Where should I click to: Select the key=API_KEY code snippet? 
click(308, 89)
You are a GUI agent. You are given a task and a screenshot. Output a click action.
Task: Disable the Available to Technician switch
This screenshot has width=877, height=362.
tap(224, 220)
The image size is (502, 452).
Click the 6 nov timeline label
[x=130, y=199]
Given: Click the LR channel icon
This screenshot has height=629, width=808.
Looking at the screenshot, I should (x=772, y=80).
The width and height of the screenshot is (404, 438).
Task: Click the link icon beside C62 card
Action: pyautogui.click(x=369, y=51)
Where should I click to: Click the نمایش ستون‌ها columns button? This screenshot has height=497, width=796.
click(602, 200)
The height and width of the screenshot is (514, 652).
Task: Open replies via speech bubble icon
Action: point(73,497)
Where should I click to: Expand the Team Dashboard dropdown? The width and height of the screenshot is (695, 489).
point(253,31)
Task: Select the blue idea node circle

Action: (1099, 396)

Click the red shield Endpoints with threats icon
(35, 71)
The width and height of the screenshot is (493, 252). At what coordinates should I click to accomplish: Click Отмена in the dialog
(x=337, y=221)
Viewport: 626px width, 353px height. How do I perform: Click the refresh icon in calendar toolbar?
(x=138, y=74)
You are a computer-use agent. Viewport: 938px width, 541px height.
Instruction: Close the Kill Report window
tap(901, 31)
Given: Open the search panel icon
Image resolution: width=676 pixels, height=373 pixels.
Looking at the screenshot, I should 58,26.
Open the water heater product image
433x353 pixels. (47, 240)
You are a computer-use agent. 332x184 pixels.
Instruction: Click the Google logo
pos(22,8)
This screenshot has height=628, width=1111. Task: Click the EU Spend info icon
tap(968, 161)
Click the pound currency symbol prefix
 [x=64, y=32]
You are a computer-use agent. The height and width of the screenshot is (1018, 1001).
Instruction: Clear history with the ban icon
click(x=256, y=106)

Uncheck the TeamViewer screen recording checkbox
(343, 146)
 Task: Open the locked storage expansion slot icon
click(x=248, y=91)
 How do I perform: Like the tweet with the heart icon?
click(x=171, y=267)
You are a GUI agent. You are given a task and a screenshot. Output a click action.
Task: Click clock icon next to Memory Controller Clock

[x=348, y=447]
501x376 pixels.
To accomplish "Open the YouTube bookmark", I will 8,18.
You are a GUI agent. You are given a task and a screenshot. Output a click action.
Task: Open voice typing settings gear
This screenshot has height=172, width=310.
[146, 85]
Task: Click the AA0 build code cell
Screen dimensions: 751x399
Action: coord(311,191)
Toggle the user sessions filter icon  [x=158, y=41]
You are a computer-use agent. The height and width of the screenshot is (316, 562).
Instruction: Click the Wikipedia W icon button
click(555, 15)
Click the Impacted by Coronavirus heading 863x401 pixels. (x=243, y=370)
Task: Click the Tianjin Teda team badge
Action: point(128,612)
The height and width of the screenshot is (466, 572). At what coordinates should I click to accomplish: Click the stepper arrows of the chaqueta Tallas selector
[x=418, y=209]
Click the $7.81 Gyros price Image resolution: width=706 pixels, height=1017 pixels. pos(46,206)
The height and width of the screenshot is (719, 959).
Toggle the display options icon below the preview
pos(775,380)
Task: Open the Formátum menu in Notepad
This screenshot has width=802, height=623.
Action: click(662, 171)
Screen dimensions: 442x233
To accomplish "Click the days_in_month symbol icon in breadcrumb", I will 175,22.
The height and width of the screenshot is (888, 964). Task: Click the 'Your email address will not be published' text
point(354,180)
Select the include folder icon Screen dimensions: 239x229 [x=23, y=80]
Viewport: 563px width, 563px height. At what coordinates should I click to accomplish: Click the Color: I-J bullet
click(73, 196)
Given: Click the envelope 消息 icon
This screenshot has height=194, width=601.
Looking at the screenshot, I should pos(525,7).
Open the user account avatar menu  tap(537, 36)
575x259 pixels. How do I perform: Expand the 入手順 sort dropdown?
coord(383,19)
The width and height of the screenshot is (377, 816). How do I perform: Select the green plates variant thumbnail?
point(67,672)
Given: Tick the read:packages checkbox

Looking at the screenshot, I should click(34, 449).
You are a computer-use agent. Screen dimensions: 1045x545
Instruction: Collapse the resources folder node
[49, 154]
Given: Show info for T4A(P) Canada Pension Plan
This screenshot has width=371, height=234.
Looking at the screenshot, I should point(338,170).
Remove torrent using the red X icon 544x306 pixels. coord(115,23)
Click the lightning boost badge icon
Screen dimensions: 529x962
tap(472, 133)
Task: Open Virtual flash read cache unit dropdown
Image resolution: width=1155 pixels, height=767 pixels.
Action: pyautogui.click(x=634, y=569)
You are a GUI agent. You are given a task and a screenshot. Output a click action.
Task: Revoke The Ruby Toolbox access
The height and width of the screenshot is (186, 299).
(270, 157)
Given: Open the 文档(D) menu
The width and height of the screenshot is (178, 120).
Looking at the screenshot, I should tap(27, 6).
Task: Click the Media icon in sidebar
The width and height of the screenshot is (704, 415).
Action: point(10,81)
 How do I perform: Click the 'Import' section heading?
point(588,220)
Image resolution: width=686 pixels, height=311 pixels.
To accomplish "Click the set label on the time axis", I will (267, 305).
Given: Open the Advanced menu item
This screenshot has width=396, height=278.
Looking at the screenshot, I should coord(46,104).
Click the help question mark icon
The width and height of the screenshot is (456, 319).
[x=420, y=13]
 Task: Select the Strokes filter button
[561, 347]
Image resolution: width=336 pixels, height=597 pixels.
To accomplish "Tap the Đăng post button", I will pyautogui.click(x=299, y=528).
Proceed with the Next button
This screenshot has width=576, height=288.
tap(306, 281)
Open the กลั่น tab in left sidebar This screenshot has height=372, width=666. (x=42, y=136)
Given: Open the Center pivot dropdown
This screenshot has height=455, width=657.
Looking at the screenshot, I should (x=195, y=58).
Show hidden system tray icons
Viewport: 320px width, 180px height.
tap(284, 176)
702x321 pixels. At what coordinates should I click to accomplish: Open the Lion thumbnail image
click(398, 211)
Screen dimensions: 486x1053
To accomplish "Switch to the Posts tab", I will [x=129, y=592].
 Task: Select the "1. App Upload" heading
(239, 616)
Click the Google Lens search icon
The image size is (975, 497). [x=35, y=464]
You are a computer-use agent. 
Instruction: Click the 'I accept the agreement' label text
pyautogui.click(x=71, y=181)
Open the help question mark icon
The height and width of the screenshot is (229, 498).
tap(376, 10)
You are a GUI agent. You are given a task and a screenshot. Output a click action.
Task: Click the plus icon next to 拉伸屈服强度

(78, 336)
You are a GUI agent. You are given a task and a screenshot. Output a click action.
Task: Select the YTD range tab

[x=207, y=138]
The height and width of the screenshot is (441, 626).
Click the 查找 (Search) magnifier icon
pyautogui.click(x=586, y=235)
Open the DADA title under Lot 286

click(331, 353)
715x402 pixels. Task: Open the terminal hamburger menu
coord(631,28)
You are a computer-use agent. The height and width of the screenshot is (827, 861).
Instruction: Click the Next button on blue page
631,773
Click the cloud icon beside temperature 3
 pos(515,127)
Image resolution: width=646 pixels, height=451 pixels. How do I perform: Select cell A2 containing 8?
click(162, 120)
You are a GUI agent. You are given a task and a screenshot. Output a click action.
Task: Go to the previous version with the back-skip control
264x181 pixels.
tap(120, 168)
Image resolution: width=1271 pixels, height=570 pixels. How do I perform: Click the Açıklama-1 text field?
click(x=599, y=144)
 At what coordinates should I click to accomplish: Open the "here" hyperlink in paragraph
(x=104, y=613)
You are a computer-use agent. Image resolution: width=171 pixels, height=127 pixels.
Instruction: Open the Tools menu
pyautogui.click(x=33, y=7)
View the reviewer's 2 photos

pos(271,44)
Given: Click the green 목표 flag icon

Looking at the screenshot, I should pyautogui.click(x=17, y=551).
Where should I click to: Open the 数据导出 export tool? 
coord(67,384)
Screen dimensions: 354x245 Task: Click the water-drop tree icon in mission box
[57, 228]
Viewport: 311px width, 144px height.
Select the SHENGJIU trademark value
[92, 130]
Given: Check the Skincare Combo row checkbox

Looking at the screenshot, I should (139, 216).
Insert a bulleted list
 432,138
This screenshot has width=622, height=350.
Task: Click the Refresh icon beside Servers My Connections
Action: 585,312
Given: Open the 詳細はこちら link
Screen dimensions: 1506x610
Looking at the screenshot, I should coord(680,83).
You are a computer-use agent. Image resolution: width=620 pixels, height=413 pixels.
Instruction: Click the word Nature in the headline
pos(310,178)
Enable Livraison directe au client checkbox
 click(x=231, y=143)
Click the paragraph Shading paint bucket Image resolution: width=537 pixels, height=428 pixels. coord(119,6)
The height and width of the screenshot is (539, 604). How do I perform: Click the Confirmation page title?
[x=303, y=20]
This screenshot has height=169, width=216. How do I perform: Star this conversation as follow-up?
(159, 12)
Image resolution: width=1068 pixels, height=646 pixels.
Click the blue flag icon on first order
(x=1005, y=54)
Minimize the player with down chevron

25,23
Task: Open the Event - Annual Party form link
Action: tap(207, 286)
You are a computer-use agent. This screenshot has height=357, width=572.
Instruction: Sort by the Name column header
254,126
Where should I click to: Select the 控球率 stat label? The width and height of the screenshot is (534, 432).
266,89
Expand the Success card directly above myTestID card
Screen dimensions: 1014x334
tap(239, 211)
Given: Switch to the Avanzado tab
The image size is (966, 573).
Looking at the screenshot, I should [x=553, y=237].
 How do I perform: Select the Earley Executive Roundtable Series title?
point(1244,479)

--------------------------------

__What you will do__:
Only an exact copy of the listing above, from its first line up to and including the line with "Given: Click the LR channel icon", counts as the answer.

__Worked solution__:
Where should I click to: Select the key=API_KEY code snippet? 
click(308, 89)
You are a GUI agent. You are given a task and a screenshot. Output a click action.
Task: Disable the Available to Technician switch
This screenshot has width=877, height=362.
tap(224, 220)
The image size is (502, 452).
Click the 6 nov timeline label
[x=130, y=199]
Given: Click the LR channel icon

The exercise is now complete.